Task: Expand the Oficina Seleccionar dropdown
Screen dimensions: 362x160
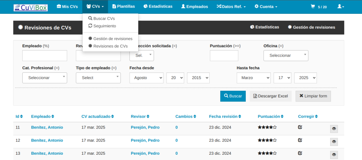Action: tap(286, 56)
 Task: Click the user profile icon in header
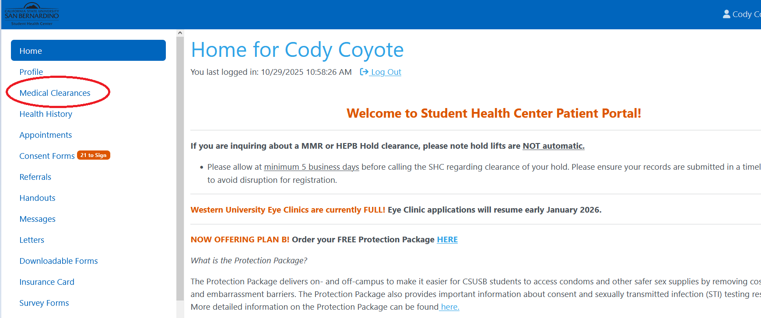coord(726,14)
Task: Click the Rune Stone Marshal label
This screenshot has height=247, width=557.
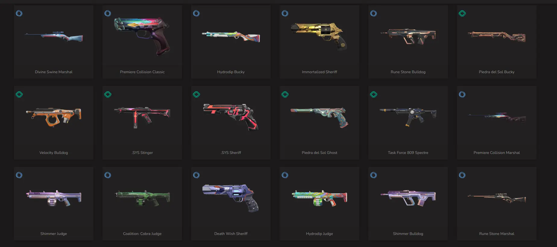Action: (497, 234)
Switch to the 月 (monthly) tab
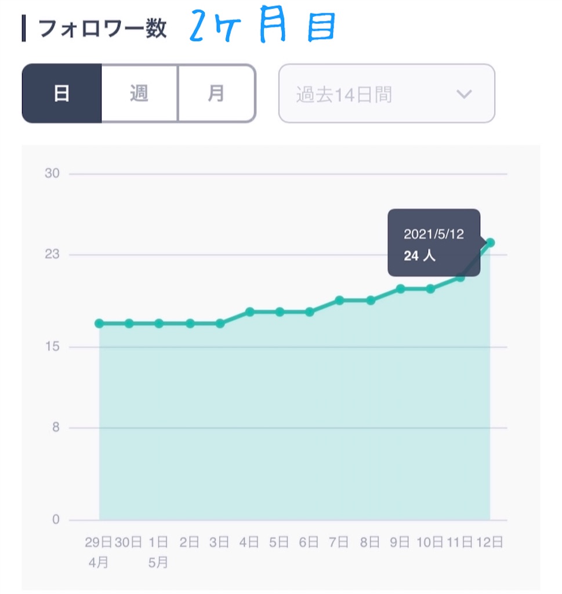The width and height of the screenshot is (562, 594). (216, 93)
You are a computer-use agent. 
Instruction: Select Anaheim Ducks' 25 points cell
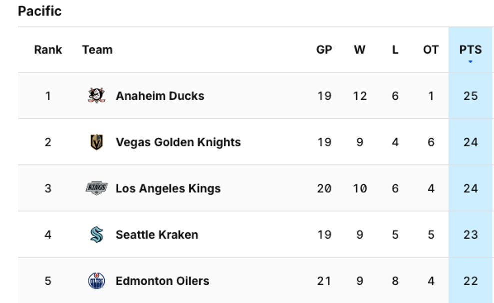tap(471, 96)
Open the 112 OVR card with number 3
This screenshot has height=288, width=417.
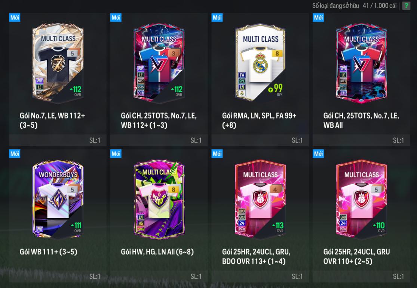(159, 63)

..........

**TO DO**
Above are records with pictures; repeat them exactly, but without the pictures.

**TASK SOLUTION**
Task: Expand the Oficina Seleccionar dropdown
Screen dimensions: 362x160
Action: tap(286, 56)
 Task: Click the user profile icon in header
coord(726,14)
Task: Click the Rune Stone Marshal label
This screenshot has height=247, width=557.
Action: (497, 234)
Switch to the 月 (monthly) tab
The width and height of the screenshot is (562, 594). (216, 93)
You are a computer-use agent. 
Instruction: Select Anaheim Ducks' 25 points cell
tap(471, 96)
Open the 112 OVR card with number 3
This screenshot has height=288, width=417.
(159, 63)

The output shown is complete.